ASSIGNMENT:
From the entries below, gather each line containing the word "icon".

SUPPLIED DATA:
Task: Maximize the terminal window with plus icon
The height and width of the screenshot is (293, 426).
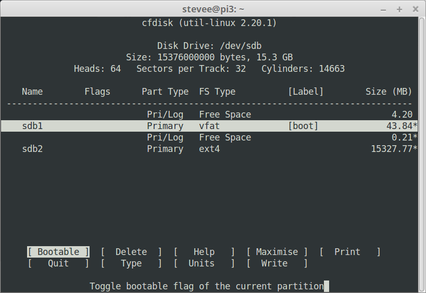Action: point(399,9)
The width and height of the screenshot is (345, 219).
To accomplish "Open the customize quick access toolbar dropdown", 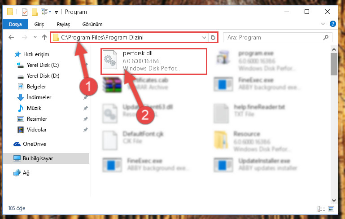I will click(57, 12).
--
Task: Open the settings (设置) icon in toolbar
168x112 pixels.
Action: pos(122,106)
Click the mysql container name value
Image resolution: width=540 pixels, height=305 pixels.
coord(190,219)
* * *
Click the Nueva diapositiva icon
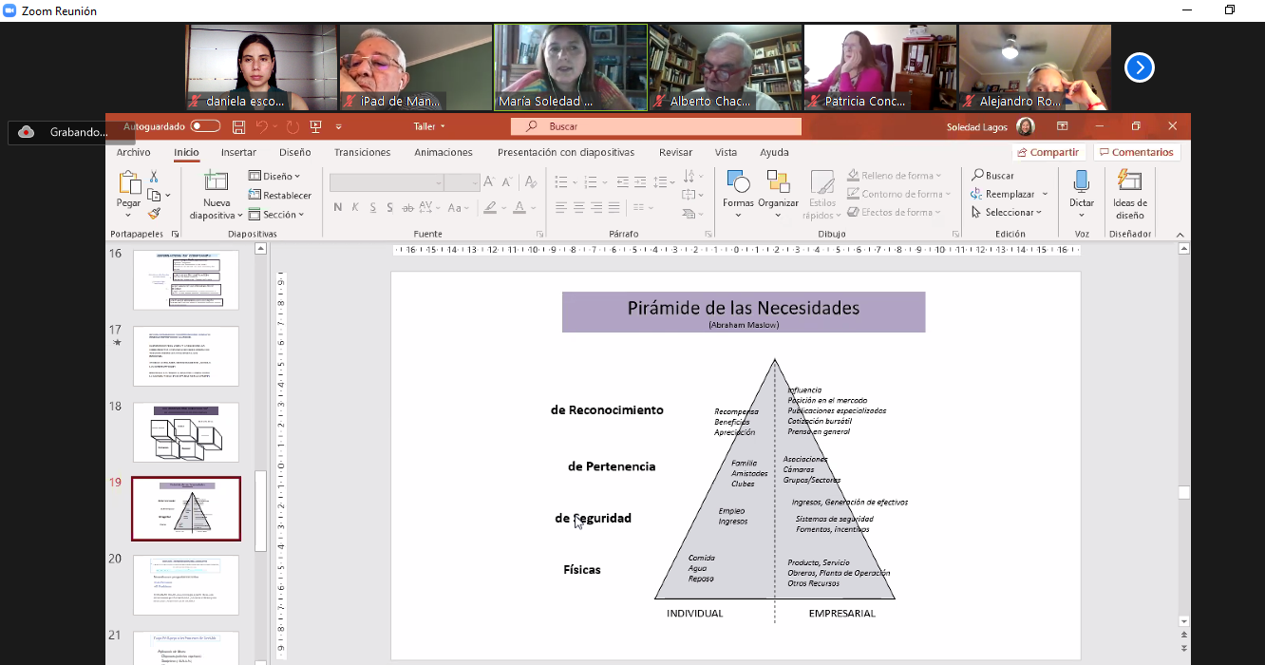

WRITTEN ANSWER:
Task: Maximize the terminal window with plus icon
Task: Open the settings (设置) icon in toolbar
Click the Nueva diapositiva icon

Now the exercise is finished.